История страницы
Get text from PDF Version 11 (Python)
Action group^ group: Text recognition
...
Description
...
Parameters
Input parameters:
PDF file path - Path to PDF file to be recognized
Language of the text - Languages that the recognizer expects in the text
Page number - The number of the page of the file from which the text will be read
Output parameters:
Result - Variable into which the recognized text will be saved
Settings
Property | Description | Type | Filling example | Mandatory field | ||
---|---|---|---|---|---|---|
Parameters | ||||||
PDF file path | The path to the PDF file for recognition | Robin.FilePath | Yes | |||
Language of the text | Expected languages of the text in the PDF file Выпадающий список из элементов:
Значение по умолчанию – Русский | Robin.Collection | No | |||
Page number | The page number of the file from which the text will be read | Robin.Numeric | No | |||
Additional language | An additional language required for document recognition Выпадающий список из элементовA dropdown list of items:
Значение по умолчанию – Нет Если в параметрах "Язык" и "Дополнительный язык" выбран один и тот же вариант, то ошибки не будет. Дубль будет считаться как 1 язык
The default value is No If the same option is selected in the "Language" and "Additional language" parameters, there will be no error.
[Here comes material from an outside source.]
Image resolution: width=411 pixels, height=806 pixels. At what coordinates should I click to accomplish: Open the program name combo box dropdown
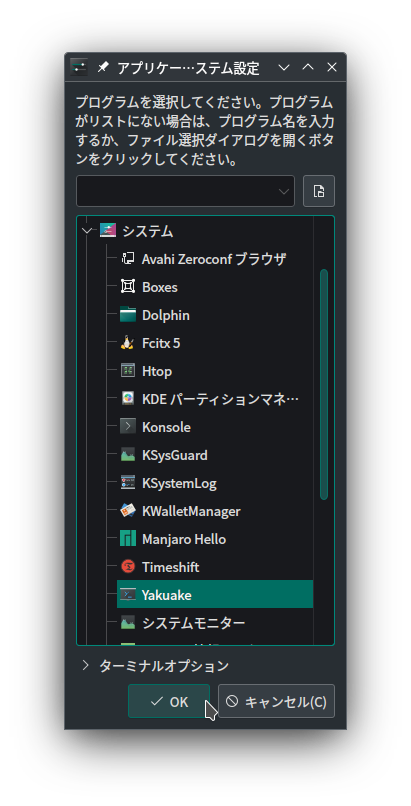pyautogui.click(x=283, y=191)
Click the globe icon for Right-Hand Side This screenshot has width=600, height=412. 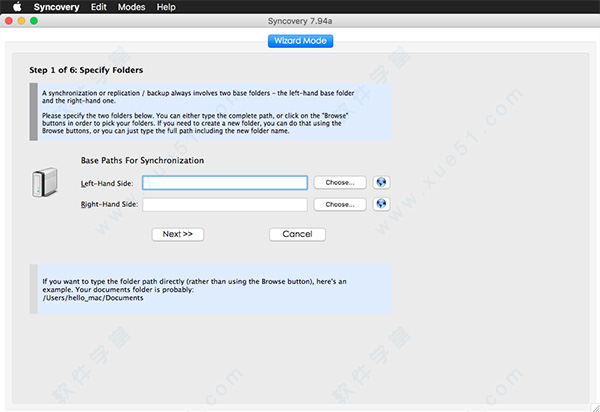380,204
The duplicate will be counted as 1 language | Robin.Collection | No | |||
Trained model | Tesseract trained model file in .taineddata format. Allows you to load your own model trained on the required fonts. If the parameter is populated, it will be prioritized over the "Language" and "Additional language" parameters | Обученная модель | Файл с обученной моделью Tesseract в формате .taineddata. Позволяет загрузить собственную модель, натренированную на необходимые шрифты. Если параметр заполнен, то будет считаться приоритетнее, чем параметры "Язык" и "Дополнительный язык" | |||
Results | ||||||
Result | Received text from a specific page from PDF. If the document does not contain the specified page, a blank value will be stored. | Robin.Collection |
Special conditions of use
None.
Example of use
Task
There is a document in pdf format, need to get the text from 2 pages of the document.
Solution
Use the "Get text from PDF" action.
Реализация
- Move the "Get text from PDF" action to the workspace.
- Set "Get text from PDF" action parameters
- Click on the "Start" button in the top panel.
Result
The program robot completed successfully. The text from page 2 of the document has been retrieved.